═══ Excerpt provided ═══

Following the murder of Hoseyn Khan Shamlu in 1534, Sam Mirza was persuaded into disobedience and took advantage of the Qizilbash troops that were assigned to him to protect Herat against the Uzbeks from the Khanate of Bukhara. Ignoring the shah's instructions, he sent them on an unsuccessful expedition against the Mughal city of Kandahar, which resulted in the death of many of the Qizilbash troops, including Aghzivar Khan Shamlu. Sam Mirza, forced to flee through Sistan to Tabas, left Herat vulnerable, allowing the Uzbeks to seize control and subject the city to fourteen months of brutal rule. Khalifeh Soltan Shamlu was appointed as the temporary governor of Herat. By 1537, order had returned to Herat as a result of Tahmasp I's direct intervention. Even though Sam Mirza apologized, this event ruined his political career.

═══

▶ What to do
(a) Name every individual person mentioned by name in the passage about Sam Mirza.
(b) From the passage about Sam Mirza, set down word for word the stretch from "Following the murder" through "his political career.".

═══ Stored data ═══

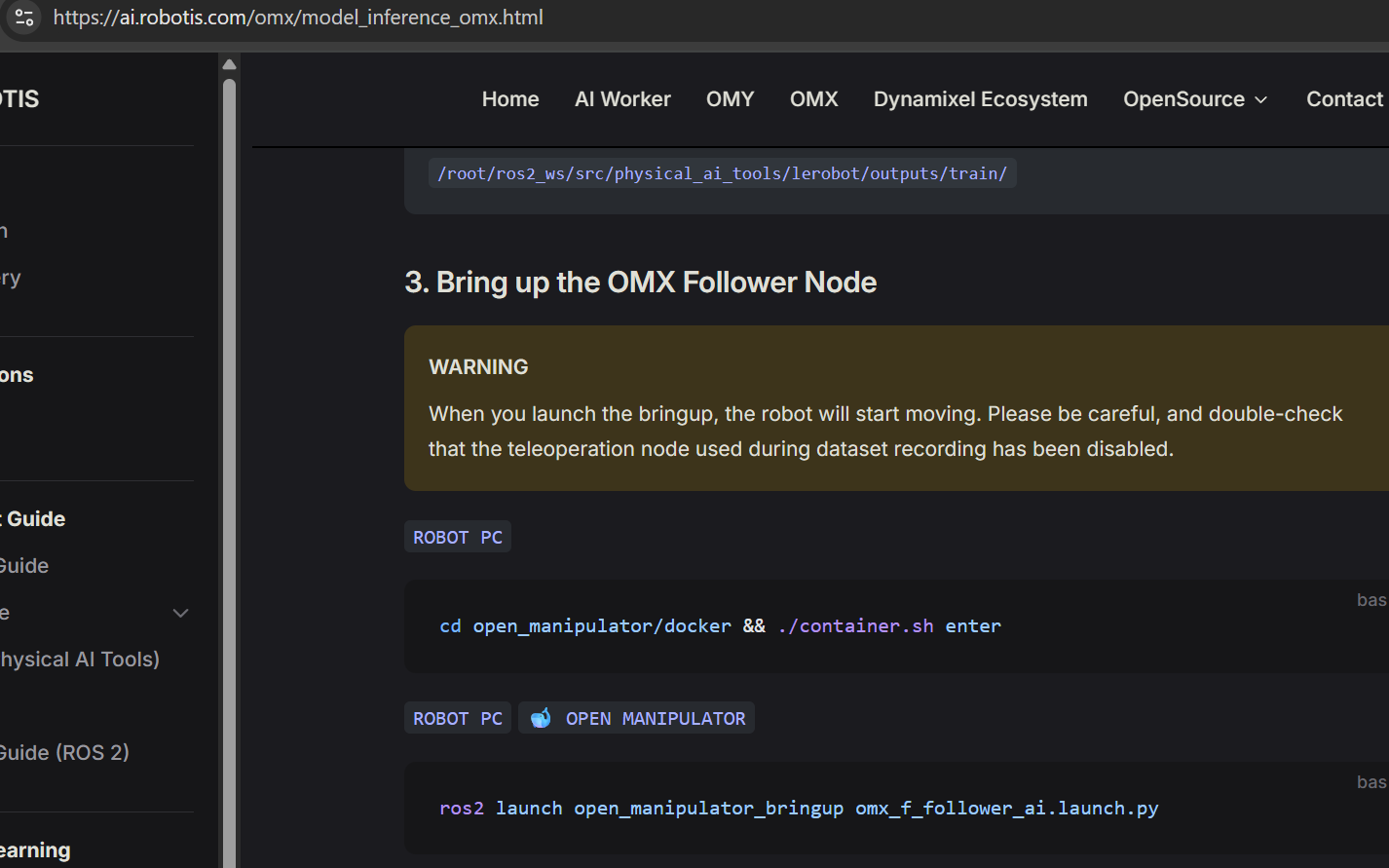Select OMX in the top navigation
Viewport: 1389px width, 868px height.
(x=813, y=99)
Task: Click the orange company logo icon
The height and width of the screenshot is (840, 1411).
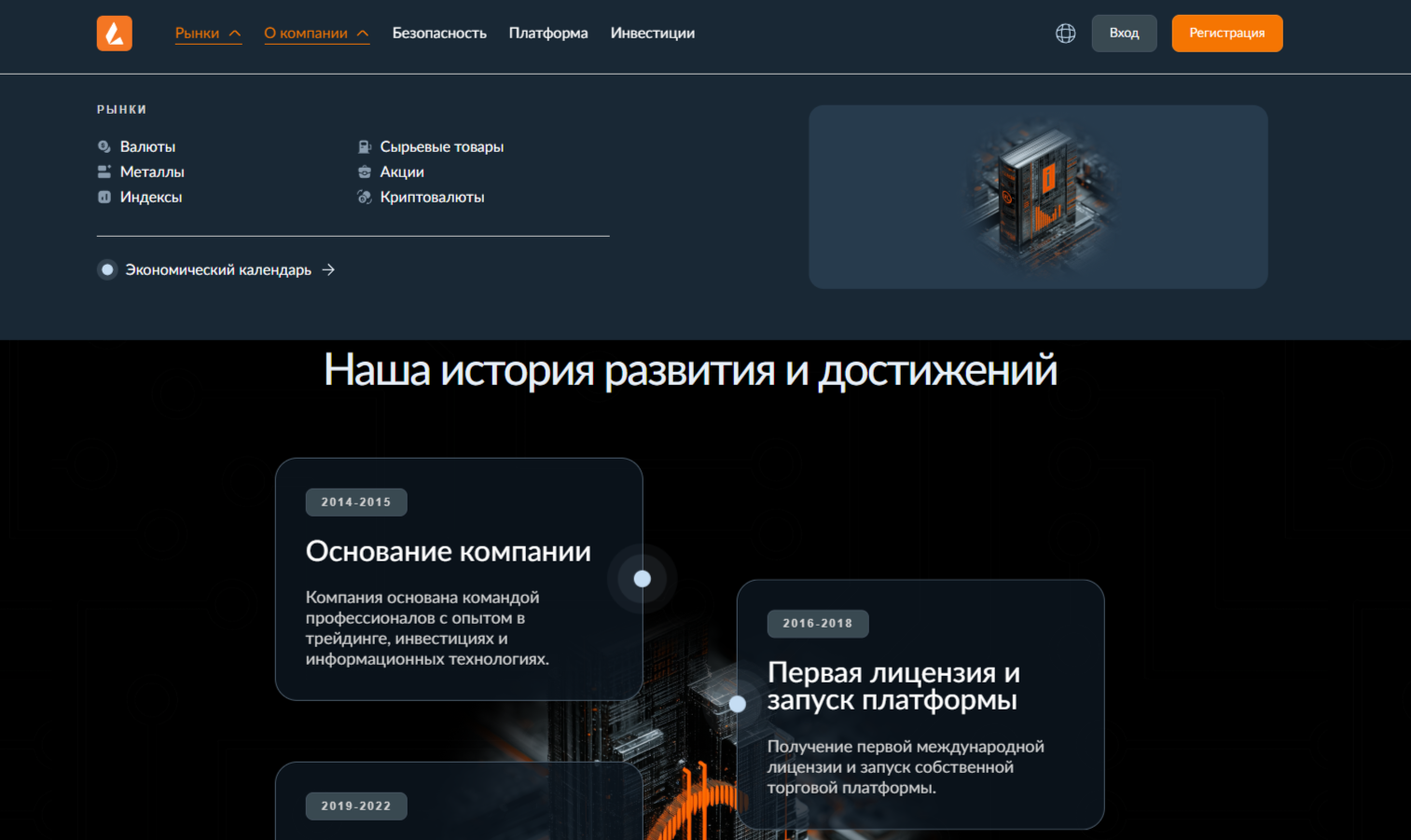Action: 115,34
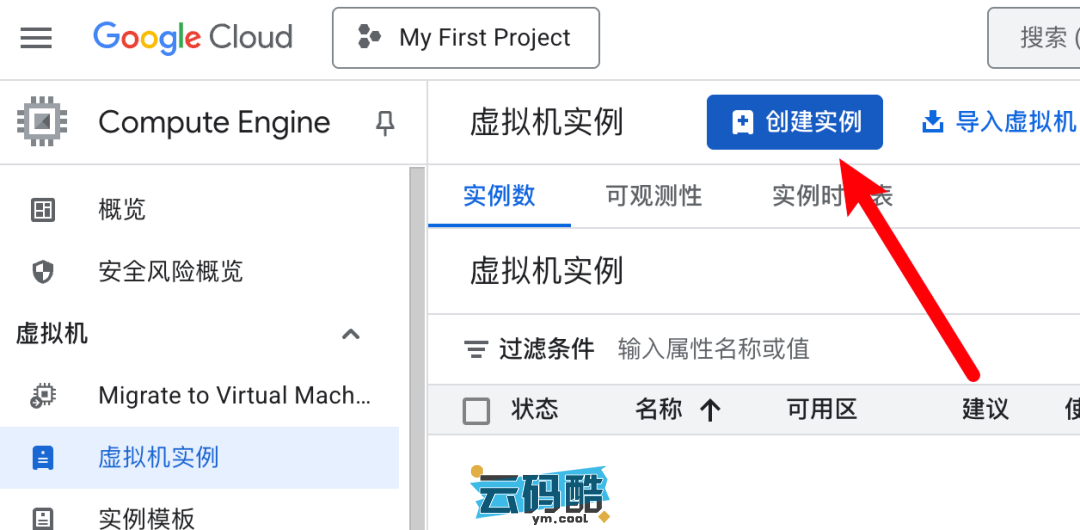The image size is (1080, 530).
Task: Sort by 名称 using the arrow
Action: pyautogui.click(x=711, y=410)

═══

▶ Problem solutions
(a) Hoseyn Khan Shamlu, Sam Mirza, Aghzivar Khan Shamlu, Khalifeh Soltan Shamlu, Tahmasp I

(b)
Following the murder of Hoseyn Khan Shamlu in 1534, Sam Mirza was persuaded into disobedience and took advantage of the Qizilbash troops that were assigned to him to protect Herat against the Uzbeks from the Khanate of Bukhara. Ignoring the shah's instructions, he sent them on an unsuccessful expedition against the Mughal city of Kandahar, which resulted in the death of many of the Qizilbash troops, including Aghzivar Khan Shamlu. Sam Mirza, forced to flee through Sistan to Tabas, left Herat vulnerable, allowing the Uzbeks to seize control and subject the city to fourteen months of brutal rule. Khalifeh Soltan Shamlu was appointed as the temporary governor of Herat. By 1537, order had returned to Herat as a result of Tahmasp I's direct intervention. Even though Sam Mirza apologized, this event ruined his political career.